→ **SUPPLIED ENTRIES**
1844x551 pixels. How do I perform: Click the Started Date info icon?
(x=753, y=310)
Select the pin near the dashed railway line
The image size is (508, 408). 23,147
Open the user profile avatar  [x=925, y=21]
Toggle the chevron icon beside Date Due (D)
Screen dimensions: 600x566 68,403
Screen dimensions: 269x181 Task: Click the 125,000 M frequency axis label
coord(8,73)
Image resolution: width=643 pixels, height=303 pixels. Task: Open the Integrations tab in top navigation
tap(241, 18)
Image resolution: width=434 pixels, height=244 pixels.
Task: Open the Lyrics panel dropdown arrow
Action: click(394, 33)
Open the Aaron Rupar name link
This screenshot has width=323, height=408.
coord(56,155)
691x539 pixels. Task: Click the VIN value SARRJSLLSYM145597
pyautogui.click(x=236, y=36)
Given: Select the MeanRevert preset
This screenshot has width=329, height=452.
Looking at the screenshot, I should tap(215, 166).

→ **OBJECTIVE**
Extract the data verbatim, beginning at the line that contains "Open the user" and stopping after the last line of the data.

→ **OUTPUT FOR THIS TASK**
Open the user profile avatar  [x=925, y=21]
Toggle the chevron icon beside Date Due (D)
Screen dimensions: 600x566 68,403
Screen dimensions: 269x181 Task: Click the 125,000 M frequency axis label
coord(8,73)
Image resolution: width=643 pixels, height=303 pixels. Task: Open the Integrations tab in top navigation
tap(241, 18)
Image resolution: width=434 pixels, height=244 pixels.
Task: Open the Lyrics panel dropdown arrow
Action: click(394, 33)
Open the Aaron Rupar name link
This screenshot has width=323, height=408.
coord(56,155)
691x539 pixels. Task: Click the VIN value SARRJSLLSYM145597
pyautogui.click(x=236, y=36)
Given: Select the MeanRevert preset
This screenshot has width=329, height=452.
Looking at the screenshot, I should tap(215, 166).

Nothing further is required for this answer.